-- Directions --
Reproduce the listing below line for line, with no changes to any character.
──────── Provided entries ────────
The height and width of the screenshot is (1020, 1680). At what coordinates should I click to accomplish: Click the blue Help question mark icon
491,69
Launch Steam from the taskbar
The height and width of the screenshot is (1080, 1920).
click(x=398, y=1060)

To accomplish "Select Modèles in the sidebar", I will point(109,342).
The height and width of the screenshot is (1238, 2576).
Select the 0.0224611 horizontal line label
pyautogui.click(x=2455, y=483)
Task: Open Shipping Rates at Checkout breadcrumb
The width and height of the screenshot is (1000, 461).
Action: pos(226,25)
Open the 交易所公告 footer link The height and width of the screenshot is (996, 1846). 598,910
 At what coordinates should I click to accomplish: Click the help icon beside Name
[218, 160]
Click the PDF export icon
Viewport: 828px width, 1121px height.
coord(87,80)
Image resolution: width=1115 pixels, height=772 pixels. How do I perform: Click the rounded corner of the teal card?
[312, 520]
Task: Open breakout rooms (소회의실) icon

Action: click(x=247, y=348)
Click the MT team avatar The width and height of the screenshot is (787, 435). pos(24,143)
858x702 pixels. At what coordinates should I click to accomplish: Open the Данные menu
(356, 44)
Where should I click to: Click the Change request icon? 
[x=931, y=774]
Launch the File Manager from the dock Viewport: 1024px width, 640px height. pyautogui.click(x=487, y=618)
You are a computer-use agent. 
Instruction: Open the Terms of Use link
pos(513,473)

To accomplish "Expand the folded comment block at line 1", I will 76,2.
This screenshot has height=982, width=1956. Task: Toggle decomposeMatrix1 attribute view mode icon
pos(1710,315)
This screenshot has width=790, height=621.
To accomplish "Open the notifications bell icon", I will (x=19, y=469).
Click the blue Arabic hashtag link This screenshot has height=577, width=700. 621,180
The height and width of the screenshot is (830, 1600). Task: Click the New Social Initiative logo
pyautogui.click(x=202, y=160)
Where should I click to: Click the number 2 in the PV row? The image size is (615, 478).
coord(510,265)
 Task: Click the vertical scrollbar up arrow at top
────────
-- Correct output --
The height and width of the screenshot is (1020, 1680). At what coordinates should I click to accomplish: Click the blue Help question mark icon
491,69
Launch Steam from the taskbar
The height and width of the screenshot is (1080, 1920).
click(x=398, y=1060)

To accomplish "Select Modèles in the sidebar", I will point(109,342).
The height and width of the screenshot is (1238, 2576).
Select the 0.0224611 horizontal line label
pyautogui.click(x=2455, y=483)
Task: Open Shipping Rates at Checkout breadcrumb
The width and height of the screenshot is (1000, 461).
Action: pos(226,25)
Open the 交易所公告 footer link The height and width of the screenshot is (996, 1846). 598,910
 At what coordinates should I click to accomplish: Click the help icon beside Name
[218, 160]
Click the PDF export icon
Viewport: 828px width, 1121px height.
coord(87,80)
Image resolution: width=1115 pixels, height=772 pixels. How do I perform: Click the rounded corner of the teal card?
[312, 520]
Task: Open breakout rooms (소회의실) icon

Action: click(x=247, y=348)
Click the MT team avatar The width and height of the screenshot is (787, 435). pos(24,143)
858x702 pixels. At what coordinates should I click to accomplish: Open the Данные menu
(356, 44)
Where should I click to: Click the Change request icon? 
[x=931, y=774]
Launch the File Manager from the dock Viewport: 1024px width, 640px height. pyautogui.click(x=487, y=618)
You are a computer-use agent. 
Instruction: Open the Terms of Use link
pos(513,473)

To accomplish "Expand the folded comment block at line 1", I will 76,2.
This screenshot has height=982, width=1956. Task: Toggle decomposeMatrix1 attribute view mode icon
pos(1710,315)
This screenshot has width=790, height=621.
To accomplish "Open the notifications bell icon", I will (x=19, y=469).
Click the blue Arabic hashtag link This screenshot has height=577, width=700. 621,180
The height and width of the screenshot is (830, 1600). Task: Click the New Social Initiative logo
pyautogui.click(x=202, y=160)
Where should I click to: Click the number 2 in the PV row? The image size is (615, 478).
coord(510,265)
 Task: Click the vertical scrollbar up arrow at top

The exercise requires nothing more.